--- WHAT THIS TASK INVOLVES ---
Transcribe only the lines of the listing below from the one holding "This screenshot has height=752, width=720." through the one holding "948x879 pixels.", inclusive, without any change.

[DATASET CONTENT Boundary: Start]

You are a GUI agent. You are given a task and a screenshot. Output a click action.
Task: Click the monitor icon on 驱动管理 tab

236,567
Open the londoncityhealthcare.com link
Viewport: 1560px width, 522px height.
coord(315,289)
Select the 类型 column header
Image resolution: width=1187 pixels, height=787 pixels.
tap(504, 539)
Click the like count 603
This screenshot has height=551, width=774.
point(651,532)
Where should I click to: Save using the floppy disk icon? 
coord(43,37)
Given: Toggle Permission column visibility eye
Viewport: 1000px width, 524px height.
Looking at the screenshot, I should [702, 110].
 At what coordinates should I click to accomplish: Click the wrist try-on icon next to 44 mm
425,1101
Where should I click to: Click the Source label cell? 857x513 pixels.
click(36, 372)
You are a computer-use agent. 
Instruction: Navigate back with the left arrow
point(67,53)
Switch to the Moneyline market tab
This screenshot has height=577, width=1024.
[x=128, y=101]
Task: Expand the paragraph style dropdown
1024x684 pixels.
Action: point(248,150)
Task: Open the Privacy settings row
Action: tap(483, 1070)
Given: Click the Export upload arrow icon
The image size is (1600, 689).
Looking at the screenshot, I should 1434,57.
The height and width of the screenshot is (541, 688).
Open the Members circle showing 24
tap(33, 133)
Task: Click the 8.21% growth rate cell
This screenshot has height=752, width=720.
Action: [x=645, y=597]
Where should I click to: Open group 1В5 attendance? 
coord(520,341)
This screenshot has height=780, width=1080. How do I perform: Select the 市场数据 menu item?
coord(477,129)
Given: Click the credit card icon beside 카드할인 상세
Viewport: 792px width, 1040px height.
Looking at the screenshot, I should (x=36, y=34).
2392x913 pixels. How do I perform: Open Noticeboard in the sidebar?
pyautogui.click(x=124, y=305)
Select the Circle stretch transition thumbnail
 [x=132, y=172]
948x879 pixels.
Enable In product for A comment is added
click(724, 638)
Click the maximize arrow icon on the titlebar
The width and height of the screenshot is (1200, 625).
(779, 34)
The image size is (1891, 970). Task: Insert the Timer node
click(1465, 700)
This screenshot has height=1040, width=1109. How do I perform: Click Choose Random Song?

[DATASET CONTENT Boundary: End]

--- ANSWER ---
This screenshot has height=752, width=720.
Action: [x=645, y=597]
Where should I click to: Open group 1В5 attendance? 
coord(520,341)
This screenshot has height=780, width=1080. How do I perform: Select the 市场数据 menu item?
coord(477,129)
Given: Click the credit card icon beside 카드할인 상세
Viewport: 792px width, 1040px height.
Looking at the screenshot, I should (x=36, y=34).
2392x913 pixels. How do I perform: Open Noticeboard in the sidebar?
pyautogui.click(x=124, y=305)
Select the Circle stretch transition thumbnail
 [x=132, y=172]
948x879 pixels.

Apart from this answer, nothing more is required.